What is required:
Repeat word for word every line of the items from the one containing "This screenshot has" down to the end of the items, leaving out the pictures.

Recorded data:
-------

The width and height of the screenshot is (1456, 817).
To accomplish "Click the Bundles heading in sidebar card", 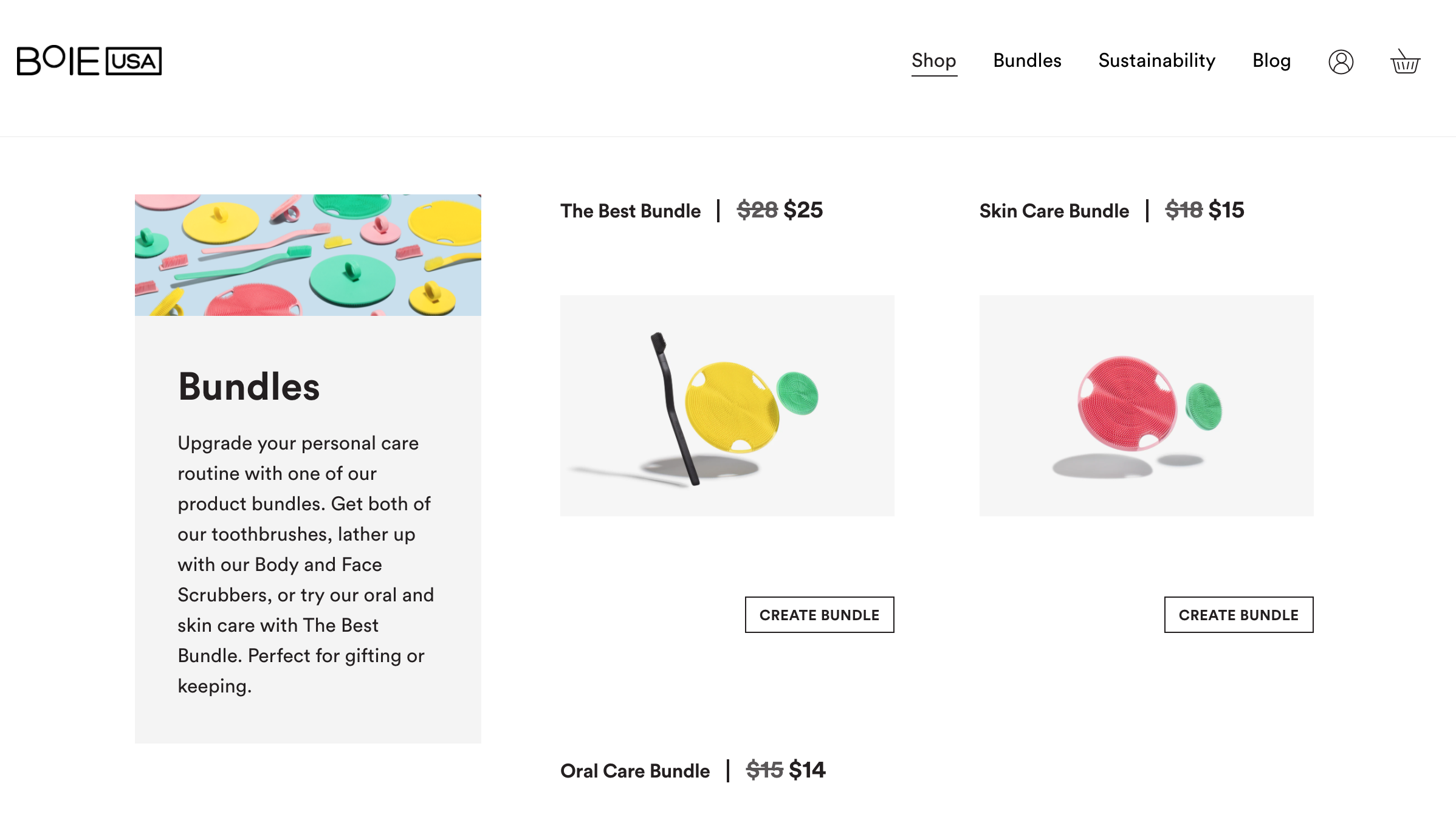I will pyautogui.click(x=249, y=386).
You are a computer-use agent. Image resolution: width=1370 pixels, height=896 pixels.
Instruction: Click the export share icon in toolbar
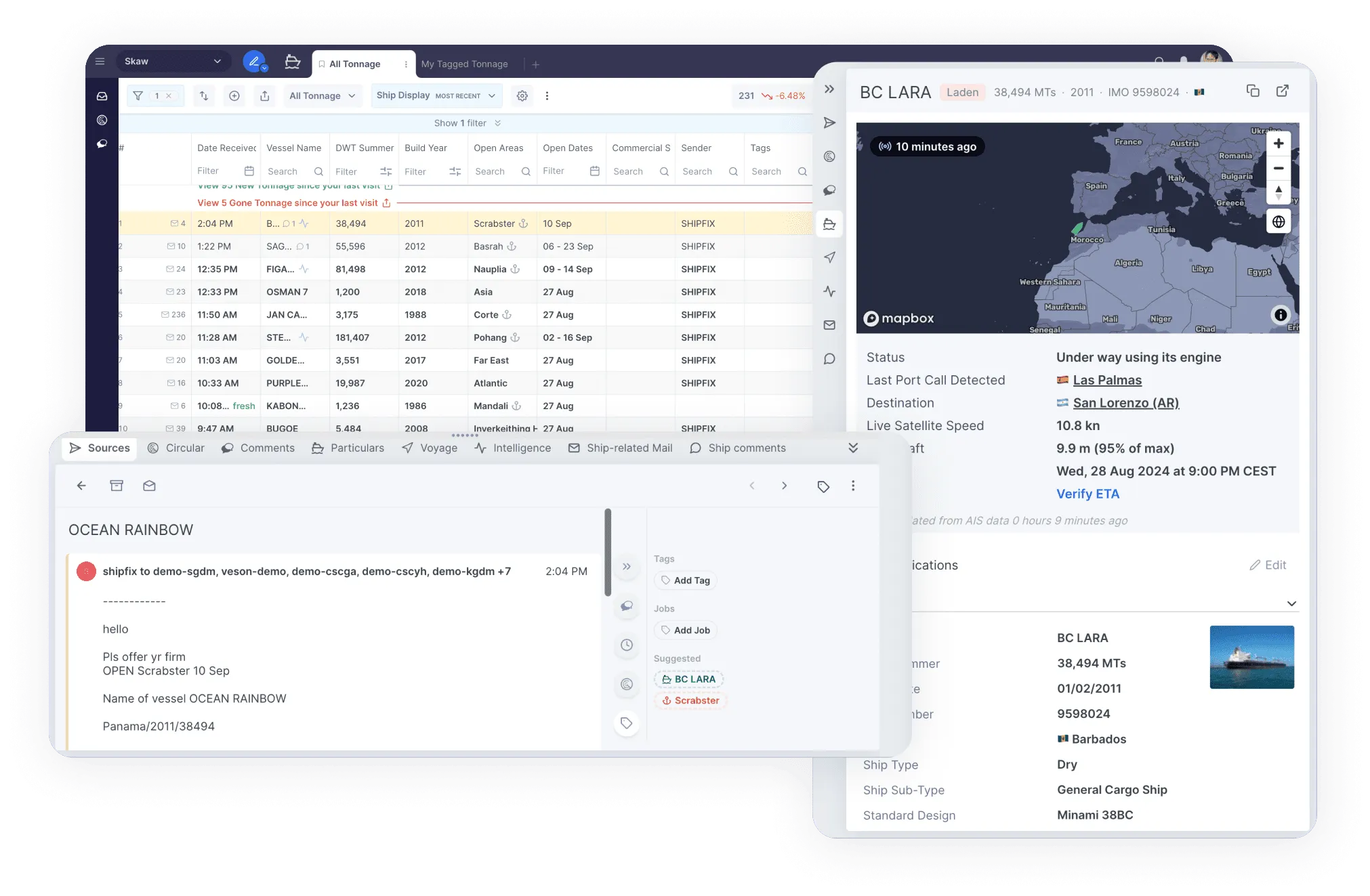coord(264,96)
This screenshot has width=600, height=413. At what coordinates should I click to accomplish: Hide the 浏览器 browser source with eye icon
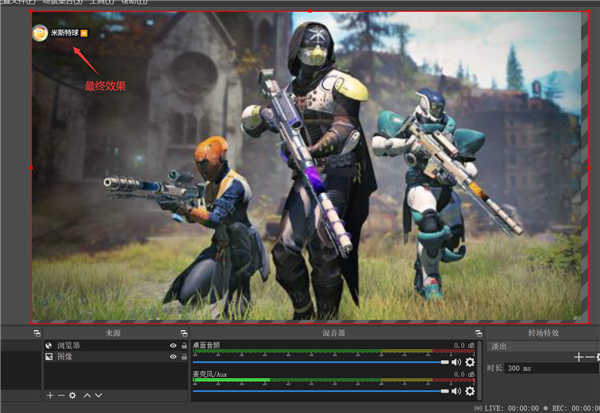pyautogui.click(x=173, y=345)
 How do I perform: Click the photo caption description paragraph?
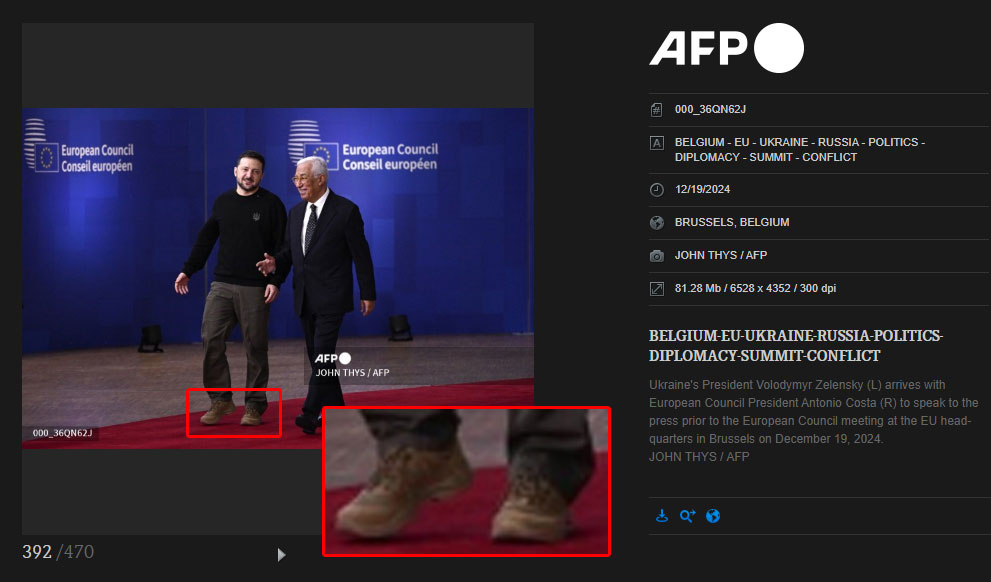811,412
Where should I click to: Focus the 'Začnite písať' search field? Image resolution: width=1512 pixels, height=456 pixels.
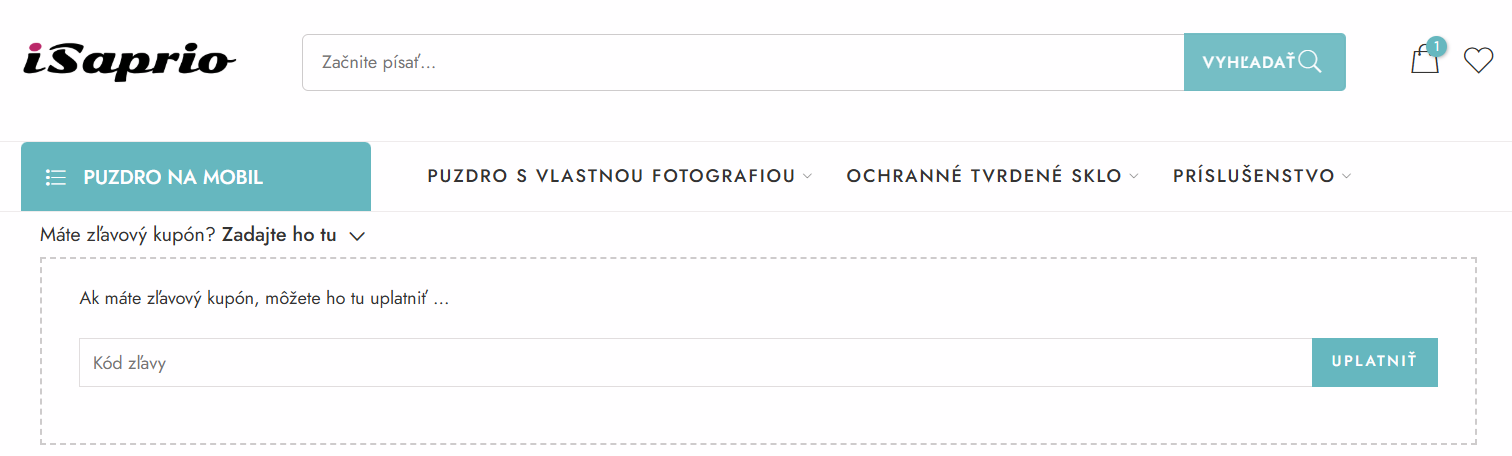coord(742,62)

-------

Answer for this exercise:
This screenshot has width=600, height=413. At what coordinates should I click to accomplish: Hide the 浏览器 browser source with eye icon
pyautogui.click(x=173, y=345)
 How do I perform: Click the photo caption description paragraph?
811,412
Where should I click to: Focus the 'Začnite písať' search field? Image resolution: width=1512 pixels, height=456 pixels.
coord(742,62)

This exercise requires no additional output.